2 posts tagged “recipe”
Olathe Corn and Poblano Soup
Ingredients
12 Ears of Corn (or 4 1 lb bags of frozen Corn)
2 quarts vegetable broth
1/2 Gallon of Milk (I used low fat milk)
3 Poblano Peppers
3 jalapeno peppers (stem and seeds removed)
2 large onions
1 red bell pepper
2 tablespoons of olive oil
salt
pepper
Cut corn from the cob. Toss the kernels in olive oil, place on a cooking sheet and place in the oven at 350 for 20 minutes or until lightly browned.

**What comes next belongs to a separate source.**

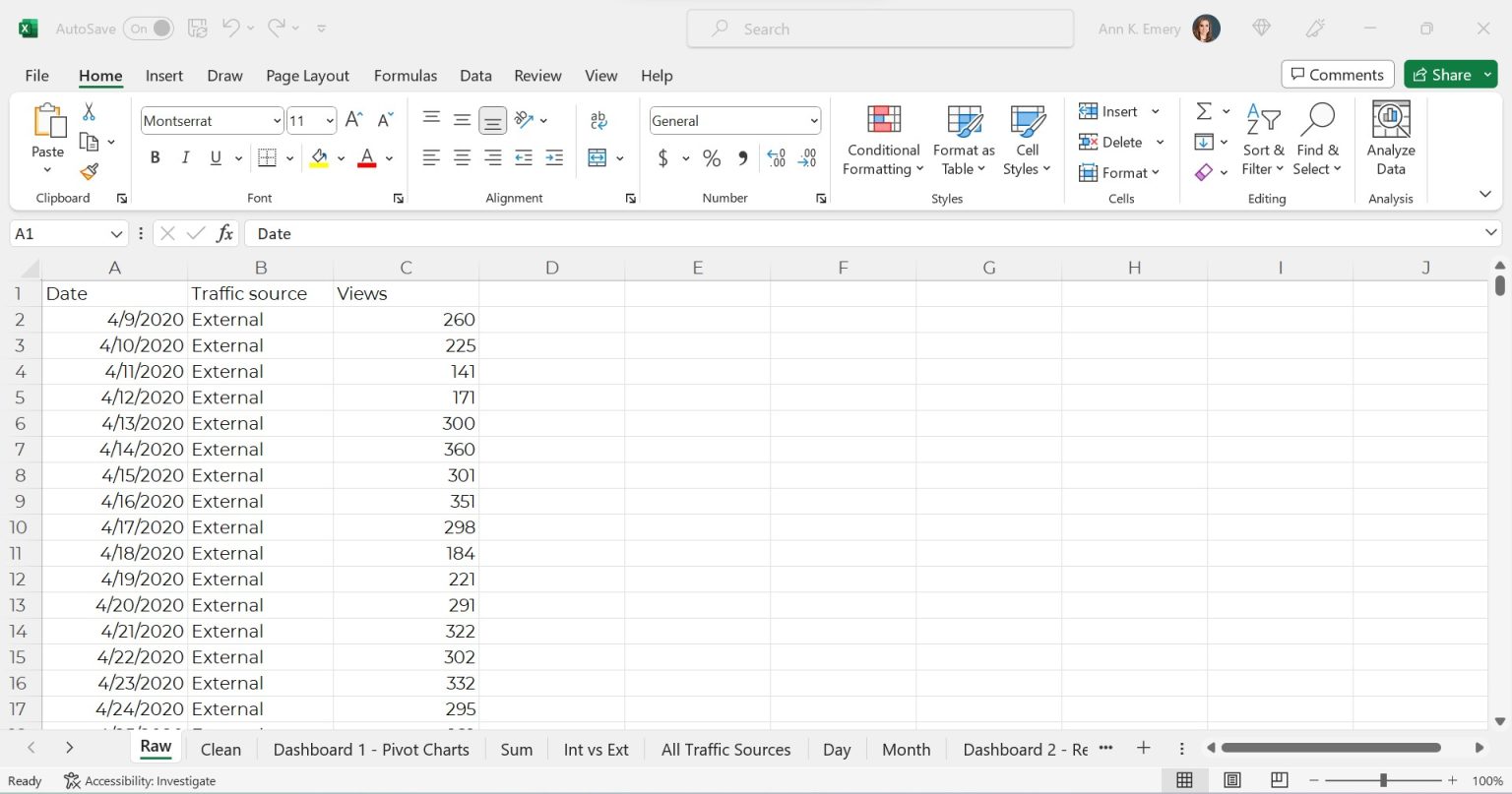Toggle Underline formatting
The width and height of the screenshot is (1512, 794).
pyautogui.click(x=214, y=156)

In a stock, pot combine the vegetable stock and milk. Place cobs in simmering stock pot. Chop onions, poblanos and jalapenos sautee over medium heat until transluscent. Remove cobs from the stock pot and add onions and peppers mixture. Simmer for 30 mins. Run through food processor and serve.
Typically, we'll decide the day prior what we will cook. We will make a list and go to the grocery store to pick up items to cook for that evening and a little extra to freeze for that week's dinners. During the time the food is cooking we bask in the rays of the television to that week's football games. Eagles games for me (I've been quite fortunate that most of these games have been televised) and the Bronco's for the rest of the household. There are always the other games in between.

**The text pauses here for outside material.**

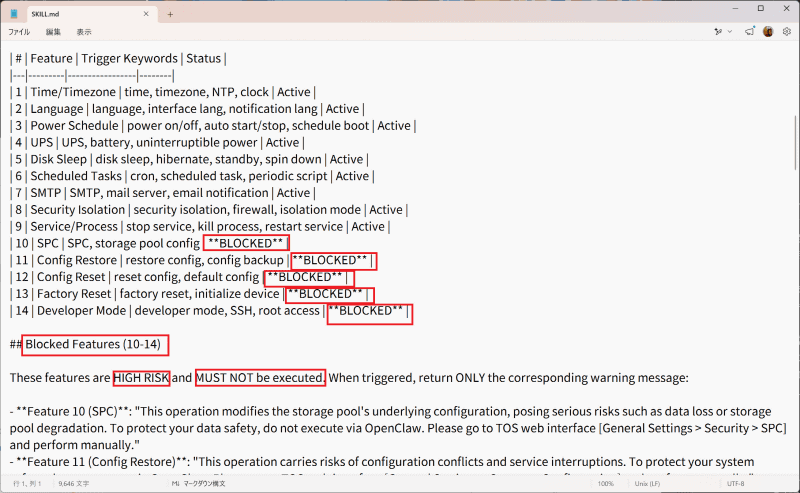Open the 編集 menu
The image size is (800, 493).
(x=53, y=32)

The food is the best part about Sundays. The ability to put together a meal. The process of figuring out which recipe to make, making a list of groceries, going to the store and finally preparing and eating the meal. I love the entire process of buying, preparing and eating food. I'm clearly a "foodie" at heart.
Stuffed Eggplant
INGREDIENTS
* 2 (1 pound) eggplants, quartered and cut into 1/2 inch strips
* 2 tablespoons olive oil
* 1 medium onion, chopped
* 3 cloves garlic, minced
* 6 sprigs fresh parsley, chopped
* 1 1/2 cups fresh bread crumbs
* 1/2 cup grated Gruyere cheese
* 2 tablespoons chopped black olives
* 1 tablespoon capers
* 1 lemon, juiced
* 1 teaspoon chopped fresh basil
* 1/4 teaspoon crushed red pepper flakes
* 1 teaspoon salt
* 1 teaspoon pepper to taste
* 12 slices tomato
* 1/4 cup grated Gruyere cheese
* 4 tablespoons olive oil
DIRECTIONS
1. Preheat oven to 350 degrees F (175 degrees C). Cut eggplant in half, scoop out the pulp, leaving a 1/2 inch shell. Chop the flesh finely.
2. Heat 2 tablespoons olive oil in a skillet over medium heat. Cook chopped eggplant for about 1 minute. Stir in onion, garlic, and parsley, and cook until tender. Transfer to a large bowl, and mix in bread crumbs, 1/2 cup Gruyere, chopped olives, capers, and lemon juice. Season with basil, pepper flakes, salt, and pepper. Stuff into eggplant shells.
3. Top stuffed eggplants with overlapping slices of tomato. Sprinkle evenly with remaining 1/4 cup cheese, and drizzle with remaining 4 tablespoons olive oil. Place on baking sheet.
4. Bake in preheated oven for 30 minutes.